— ACTION ITEM —
Search the records that follow and extract every line containing the string "computer".

(Collected data entries)
[Start of section]

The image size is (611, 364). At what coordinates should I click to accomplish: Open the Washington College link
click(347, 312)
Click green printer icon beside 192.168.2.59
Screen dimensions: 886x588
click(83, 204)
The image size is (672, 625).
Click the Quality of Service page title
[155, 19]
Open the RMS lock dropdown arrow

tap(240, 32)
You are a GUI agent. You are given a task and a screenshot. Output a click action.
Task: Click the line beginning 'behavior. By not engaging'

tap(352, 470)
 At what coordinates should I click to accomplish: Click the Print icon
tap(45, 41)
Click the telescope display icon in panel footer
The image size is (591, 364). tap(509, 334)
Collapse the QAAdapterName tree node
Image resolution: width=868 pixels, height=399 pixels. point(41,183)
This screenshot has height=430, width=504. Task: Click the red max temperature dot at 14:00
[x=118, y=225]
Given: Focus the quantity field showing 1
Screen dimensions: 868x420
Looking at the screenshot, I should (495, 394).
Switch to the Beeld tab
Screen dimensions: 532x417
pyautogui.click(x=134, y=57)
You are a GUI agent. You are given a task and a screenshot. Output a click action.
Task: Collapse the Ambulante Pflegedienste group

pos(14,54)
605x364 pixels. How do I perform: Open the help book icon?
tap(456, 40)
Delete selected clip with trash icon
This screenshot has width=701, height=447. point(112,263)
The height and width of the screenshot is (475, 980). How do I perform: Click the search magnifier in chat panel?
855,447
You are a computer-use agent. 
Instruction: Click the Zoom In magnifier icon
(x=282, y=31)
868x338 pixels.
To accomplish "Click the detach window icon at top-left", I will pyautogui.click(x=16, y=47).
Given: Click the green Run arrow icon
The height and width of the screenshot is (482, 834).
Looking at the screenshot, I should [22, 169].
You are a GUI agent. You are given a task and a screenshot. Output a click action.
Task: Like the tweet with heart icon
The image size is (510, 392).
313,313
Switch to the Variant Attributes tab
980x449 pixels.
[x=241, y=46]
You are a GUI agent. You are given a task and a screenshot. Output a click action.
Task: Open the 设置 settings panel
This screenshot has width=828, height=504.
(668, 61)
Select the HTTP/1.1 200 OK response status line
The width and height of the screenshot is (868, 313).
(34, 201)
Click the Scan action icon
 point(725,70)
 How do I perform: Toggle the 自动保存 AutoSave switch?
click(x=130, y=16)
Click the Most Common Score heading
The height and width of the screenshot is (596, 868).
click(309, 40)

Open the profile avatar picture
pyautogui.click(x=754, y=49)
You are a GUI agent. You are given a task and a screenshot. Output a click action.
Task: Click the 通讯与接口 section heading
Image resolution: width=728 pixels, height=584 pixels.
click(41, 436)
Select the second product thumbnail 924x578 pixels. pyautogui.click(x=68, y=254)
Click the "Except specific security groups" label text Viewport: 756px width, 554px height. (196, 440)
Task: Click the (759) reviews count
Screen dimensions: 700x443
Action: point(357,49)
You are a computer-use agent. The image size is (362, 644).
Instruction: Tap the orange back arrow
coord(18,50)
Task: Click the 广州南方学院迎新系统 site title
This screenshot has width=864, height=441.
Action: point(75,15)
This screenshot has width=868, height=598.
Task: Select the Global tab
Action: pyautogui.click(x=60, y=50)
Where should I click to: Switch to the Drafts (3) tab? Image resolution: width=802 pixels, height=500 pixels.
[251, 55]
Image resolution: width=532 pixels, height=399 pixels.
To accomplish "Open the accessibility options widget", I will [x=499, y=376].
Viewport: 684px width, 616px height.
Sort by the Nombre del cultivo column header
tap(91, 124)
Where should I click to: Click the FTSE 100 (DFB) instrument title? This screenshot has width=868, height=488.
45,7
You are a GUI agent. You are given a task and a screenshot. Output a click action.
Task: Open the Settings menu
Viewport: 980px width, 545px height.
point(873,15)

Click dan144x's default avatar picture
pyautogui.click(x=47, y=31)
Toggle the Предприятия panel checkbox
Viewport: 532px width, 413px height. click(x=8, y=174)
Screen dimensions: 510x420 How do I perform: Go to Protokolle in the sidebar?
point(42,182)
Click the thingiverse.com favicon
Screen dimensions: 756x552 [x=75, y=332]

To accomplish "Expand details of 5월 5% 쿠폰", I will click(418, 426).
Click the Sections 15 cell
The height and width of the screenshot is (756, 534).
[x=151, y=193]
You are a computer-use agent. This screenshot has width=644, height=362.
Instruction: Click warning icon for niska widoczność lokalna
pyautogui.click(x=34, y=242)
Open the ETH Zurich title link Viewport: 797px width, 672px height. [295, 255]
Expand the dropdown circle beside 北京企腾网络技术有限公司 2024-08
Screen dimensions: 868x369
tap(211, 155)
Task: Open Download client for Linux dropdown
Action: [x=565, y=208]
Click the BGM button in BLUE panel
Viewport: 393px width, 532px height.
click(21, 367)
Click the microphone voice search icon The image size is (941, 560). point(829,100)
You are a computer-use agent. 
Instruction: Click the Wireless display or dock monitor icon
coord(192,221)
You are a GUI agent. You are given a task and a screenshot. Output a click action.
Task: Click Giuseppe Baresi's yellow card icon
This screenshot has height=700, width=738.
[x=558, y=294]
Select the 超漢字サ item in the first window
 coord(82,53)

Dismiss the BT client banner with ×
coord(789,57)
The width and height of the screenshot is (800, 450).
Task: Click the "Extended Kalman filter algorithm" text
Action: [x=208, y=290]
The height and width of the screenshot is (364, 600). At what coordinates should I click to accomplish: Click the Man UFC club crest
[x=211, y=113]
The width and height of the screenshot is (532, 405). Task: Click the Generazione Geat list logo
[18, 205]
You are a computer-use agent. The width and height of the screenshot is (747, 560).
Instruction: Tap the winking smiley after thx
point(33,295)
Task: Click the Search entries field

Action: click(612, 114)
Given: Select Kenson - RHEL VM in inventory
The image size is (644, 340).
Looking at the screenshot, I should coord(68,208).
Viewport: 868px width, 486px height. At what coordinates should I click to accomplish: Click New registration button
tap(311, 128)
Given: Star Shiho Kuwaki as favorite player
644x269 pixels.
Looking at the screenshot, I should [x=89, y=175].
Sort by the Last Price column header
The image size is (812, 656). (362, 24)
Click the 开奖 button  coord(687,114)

[End of section]

— ANSWER BELOW —
You are a computer-use agent. 
You are a computer-use agent. The image size is (362, 644).
You are a computer-use agent. This screenshot has width=644, height=362.
You are a computer-use agent. 
You are a computer-use agent. The width and height of the screenshot is (747, 560).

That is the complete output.